What this task involves: Every entry below should be repeated exactly; the pictures should not.

= = = = =

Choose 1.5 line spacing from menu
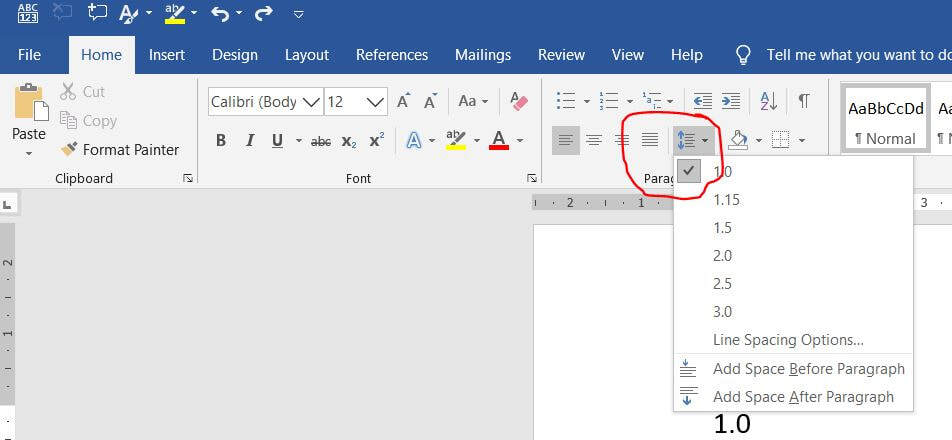pos(722,227)
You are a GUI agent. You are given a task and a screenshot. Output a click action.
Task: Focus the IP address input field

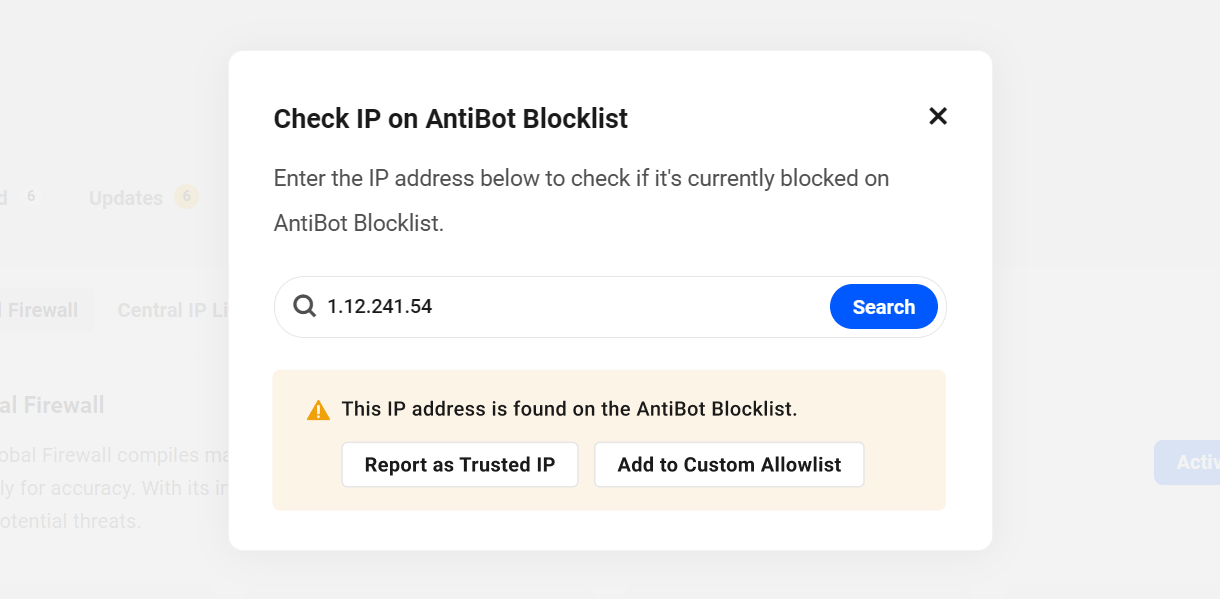click(570, 307)
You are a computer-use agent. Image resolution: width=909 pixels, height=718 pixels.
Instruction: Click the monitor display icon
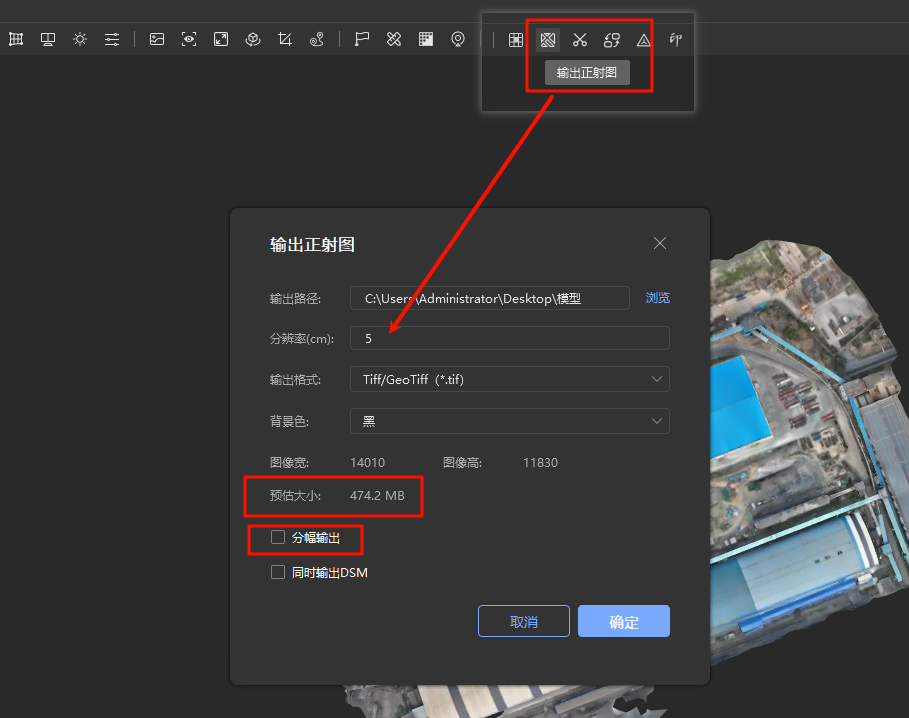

= = = = =

Written solution:
Choose 1.5 line spacing from menu
pos(722,227)
You are a GUI agent. You are given a task and a screenshot. Output a click action.
Task: Focus the IP address input field

click(570, 307)
You are a computer-use agent. Image resolution: width=909 pixels, height=718 pixels.
Instruction: Click the monitor display icon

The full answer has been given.